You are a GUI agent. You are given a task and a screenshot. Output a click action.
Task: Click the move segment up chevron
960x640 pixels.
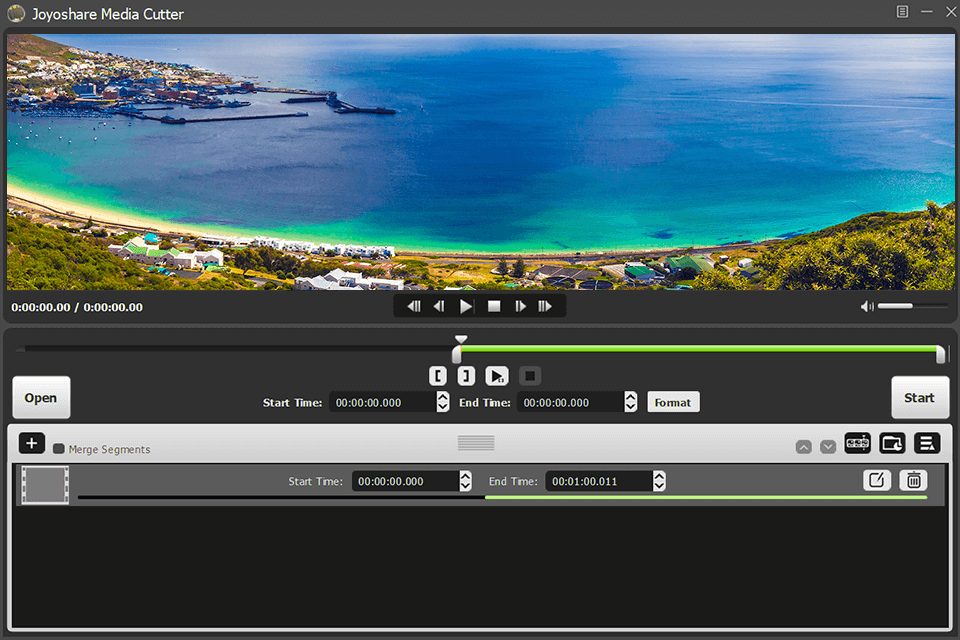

○ ○ ○ ○ ○ ○ ○

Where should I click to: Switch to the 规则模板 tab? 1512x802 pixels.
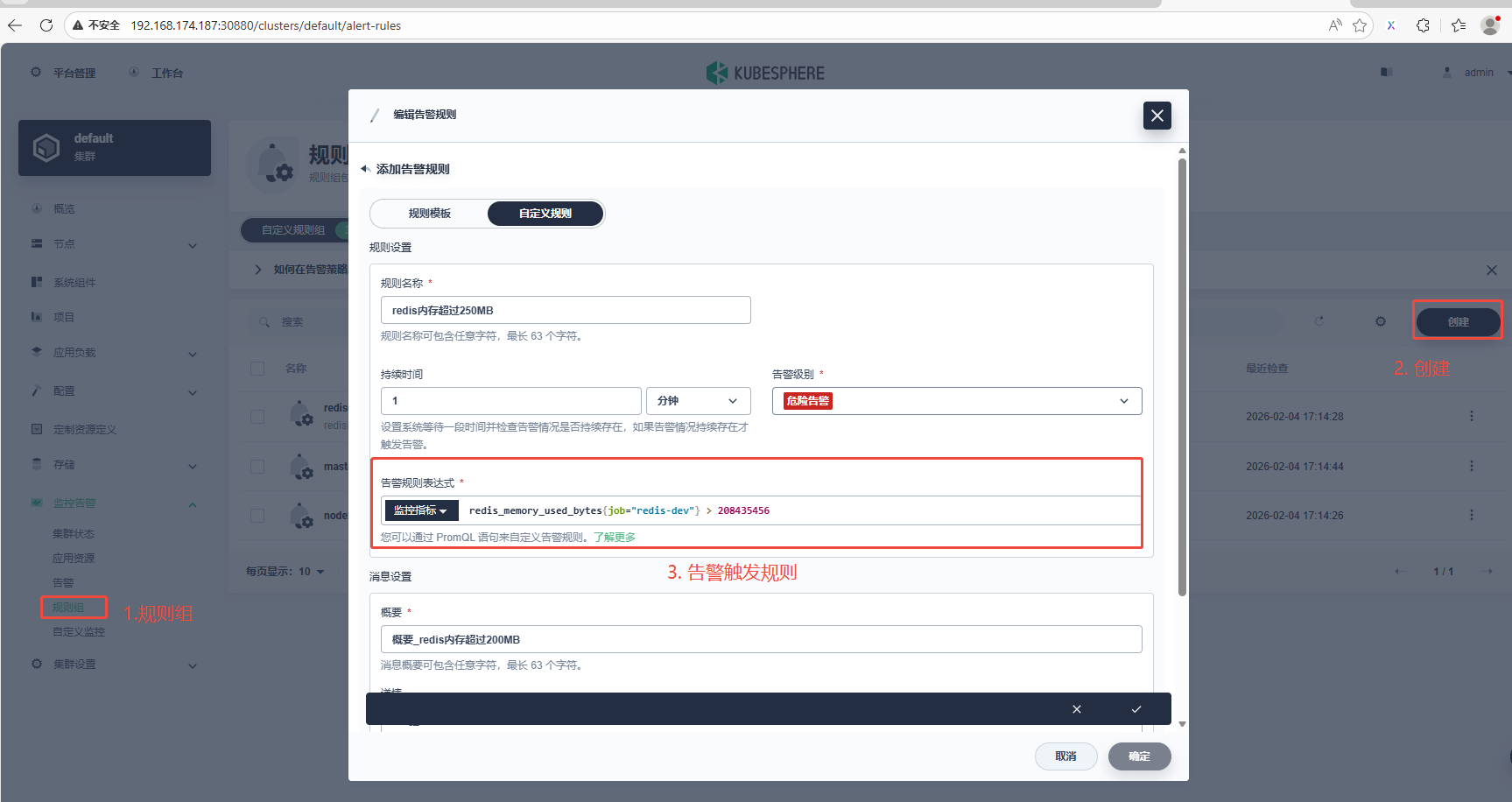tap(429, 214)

○ ○ ○ ○ ○ ○ ○

Whatever else the listing above holds, retype exactly only the lines from the one containing "You are a GUI" to the one containing "960x640 pixels.", both ends kept.

You are a GUI agent. You are given a task and a screenshot. Output a click action.
Task: Click the move segment up chevron
960x640 pixels.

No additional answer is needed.